Stored data entries
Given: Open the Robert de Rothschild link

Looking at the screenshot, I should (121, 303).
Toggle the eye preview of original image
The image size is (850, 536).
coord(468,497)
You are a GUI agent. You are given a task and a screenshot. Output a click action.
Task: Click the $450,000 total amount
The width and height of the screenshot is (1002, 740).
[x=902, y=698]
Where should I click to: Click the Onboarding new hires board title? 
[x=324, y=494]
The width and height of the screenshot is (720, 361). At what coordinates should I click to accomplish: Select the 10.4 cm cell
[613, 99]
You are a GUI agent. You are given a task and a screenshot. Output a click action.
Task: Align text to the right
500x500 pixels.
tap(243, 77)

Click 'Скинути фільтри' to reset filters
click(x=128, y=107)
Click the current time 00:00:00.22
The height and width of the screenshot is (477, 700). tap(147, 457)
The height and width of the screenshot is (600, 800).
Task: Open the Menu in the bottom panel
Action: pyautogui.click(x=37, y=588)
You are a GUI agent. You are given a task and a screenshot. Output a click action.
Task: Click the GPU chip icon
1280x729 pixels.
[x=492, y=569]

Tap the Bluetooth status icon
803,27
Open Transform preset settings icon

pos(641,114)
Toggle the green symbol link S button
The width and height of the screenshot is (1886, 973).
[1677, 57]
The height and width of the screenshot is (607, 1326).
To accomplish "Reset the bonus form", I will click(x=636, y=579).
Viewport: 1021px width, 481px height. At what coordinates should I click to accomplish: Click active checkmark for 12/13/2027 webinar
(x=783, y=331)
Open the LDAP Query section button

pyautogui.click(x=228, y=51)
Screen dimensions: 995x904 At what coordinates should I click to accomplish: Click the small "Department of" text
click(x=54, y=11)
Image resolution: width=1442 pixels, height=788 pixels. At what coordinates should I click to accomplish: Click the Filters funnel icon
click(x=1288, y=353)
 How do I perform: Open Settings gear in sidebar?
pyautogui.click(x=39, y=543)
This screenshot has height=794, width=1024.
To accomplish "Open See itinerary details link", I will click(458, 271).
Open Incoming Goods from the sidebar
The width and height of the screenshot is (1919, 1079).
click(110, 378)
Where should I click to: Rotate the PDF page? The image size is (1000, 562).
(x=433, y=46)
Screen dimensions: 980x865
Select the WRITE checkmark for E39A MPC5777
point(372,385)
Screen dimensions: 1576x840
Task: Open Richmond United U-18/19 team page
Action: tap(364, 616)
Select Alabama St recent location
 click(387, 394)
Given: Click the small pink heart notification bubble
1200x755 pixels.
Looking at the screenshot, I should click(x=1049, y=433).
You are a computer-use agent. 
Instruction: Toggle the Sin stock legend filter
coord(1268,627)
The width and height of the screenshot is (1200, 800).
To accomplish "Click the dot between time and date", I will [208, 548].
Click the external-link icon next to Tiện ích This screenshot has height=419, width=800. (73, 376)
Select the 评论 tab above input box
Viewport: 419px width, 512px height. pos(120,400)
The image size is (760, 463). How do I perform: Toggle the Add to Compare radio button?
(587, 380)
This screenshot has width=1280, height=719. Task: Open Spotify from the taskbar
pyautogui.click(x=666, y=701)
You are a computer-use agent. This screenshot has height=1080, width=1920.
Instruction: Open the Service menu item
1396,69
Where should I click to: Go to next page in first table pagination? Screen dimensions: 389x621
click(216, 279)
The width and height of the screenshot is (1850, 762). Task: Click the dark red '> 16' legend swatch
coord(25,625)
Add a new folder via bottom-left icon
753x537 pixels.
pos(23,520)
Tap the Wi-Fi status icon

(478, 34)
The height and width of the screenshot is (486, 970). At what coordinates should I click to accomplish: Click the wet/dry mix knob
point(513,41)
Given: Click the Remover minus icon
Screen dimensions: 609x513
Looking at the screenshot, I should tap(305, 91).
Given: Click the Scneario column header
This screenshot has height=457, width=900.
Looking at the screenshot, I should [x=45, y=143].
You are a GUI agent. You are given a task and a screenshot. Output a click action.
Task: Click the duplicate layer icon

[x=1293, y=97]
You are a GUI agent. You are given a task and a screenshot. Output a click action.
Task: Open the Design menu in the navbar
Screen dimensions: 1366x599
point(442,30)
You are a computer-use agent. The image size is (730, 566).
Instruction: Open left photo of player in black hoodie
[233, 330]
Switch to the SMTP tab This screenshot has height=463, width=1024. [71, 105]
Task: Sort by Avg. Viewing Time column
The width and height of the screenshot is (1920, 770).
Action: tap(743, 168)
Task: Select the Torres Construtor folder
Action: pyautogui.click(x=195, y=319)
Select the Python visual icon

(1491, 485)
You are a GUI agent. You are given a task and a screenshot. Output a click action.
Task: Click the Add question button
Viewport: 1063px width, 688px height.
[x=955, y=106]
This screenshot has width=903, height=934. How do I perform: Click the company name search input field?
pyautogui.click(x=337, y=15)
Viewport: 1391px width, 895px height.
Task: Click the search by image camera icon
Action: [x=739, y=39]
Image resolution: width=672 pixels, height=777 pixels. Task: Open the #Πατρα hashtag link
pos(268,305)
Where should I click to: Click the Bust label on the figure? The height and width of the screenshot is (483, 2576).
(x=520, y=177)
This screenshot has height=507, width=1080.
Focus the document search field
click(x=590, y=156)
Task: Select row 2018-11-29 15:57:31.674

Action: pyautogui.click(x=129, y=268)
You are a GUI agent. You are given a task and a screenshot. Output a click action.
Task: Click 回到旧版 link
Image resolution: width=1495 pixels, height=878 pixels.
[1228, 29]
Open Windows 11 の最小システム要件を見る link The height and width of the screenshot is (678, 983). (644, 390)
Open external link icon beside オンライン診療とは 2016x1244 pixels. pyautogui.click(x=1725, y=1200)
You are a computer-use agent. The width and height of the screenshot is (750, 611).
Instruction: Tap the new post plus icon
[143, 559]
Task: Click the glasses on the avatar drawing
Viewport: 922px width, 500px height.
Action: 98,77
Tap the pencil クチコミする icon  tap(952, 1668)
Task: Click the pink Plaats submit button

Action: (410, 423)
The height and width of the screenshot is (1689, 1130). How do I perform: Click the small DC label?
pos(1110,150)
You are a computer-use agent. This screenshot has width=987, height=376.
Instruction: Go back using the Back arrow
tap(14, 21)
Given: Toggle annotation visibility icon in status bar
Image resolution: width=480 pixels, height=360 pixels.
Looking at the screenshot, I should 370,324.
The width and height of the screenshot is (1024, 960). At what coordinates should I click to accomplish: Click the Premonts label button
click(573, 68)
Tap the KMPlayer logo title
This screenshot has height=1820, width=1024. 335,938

TASK STATEMENT:
Only the lines containing the string "will" are needed; pull them out of the records.

OUTPUT OF THE EXERCISE:
To accomplish "Reset the bonus form", I will click(x=636, y=579).
To accomplish "Open See itinerary details link", I will click(458, 271).
To accomplish "Click the dot between time and date", I will [208, 548].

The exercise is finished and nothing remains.